◆ EXERCISE DIRECTIONS ◆
Copy out each line of the data below in which "multi" appears.
### DATA PROVIDED
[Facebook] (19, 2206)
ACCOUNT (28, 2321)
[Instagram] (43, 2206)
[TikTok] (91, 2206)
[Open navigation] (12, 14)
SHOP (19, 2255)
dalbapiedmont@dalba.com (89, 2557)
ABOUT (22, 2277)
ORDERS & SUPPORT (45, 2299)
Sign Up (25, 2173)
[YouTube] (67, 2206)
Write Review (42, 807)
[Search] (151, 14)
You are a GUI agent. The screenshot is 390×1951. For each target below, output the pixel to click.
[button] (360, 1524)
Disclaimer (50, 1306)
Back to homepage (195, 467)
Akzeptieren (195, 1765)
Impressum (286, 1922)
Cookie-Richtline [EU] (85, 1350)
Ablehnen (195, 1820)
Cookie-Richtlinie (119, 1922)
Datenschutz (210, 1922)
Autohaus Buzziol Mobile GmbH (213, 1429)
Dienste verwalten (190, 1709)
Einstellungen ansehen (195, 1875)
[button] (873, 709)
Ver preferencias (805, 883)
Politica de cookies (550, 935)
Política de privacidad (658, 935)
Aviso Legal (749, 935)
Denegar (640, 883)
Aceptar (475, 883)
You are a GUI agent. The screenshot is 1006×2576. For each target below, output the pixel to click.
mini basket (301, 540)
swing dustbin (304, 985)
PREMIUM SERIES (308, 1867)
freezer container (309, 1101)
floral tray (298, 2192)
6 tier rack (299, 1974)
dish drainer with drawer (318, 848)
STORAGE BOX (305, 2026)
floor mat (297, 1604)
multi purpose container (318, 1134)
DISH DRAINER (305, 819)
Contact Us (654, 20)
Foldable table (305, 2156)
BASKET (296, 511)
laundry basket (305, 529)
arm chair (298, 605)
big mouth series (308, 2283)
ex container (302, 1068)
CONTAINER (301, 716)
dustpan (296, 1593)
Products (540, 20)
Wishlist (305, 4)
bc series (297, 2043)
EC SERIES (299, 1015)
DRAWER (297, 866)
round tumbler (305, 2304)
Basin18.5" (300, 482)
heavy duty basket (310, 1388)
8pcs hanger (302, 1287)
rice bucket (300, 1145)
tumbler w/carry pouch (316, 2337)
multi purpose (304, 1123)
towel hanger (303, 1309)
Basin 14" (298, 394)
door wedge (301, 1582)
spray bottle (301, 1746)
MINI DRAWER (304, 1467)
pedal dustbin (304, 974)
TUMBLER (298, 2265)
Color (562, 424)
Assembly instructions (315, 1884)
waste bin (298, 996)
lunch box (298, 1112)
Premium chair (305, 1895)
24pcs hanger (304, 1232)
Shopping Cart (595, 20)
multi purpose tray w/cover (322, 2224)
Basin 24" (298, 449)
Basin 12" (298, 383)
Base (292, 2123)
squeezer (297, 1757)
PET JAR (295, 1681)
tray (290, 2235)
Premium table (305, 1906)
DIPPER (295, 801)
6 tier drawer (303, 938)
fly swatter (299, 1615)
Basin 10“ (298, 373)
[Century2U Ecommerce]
######
◆ RESPONSE TO THIS EXERCISE ◆
multi purpose container (318, 1134)
multi purpose (304, 1123)
multi purpose tray w/cover (322, 2224)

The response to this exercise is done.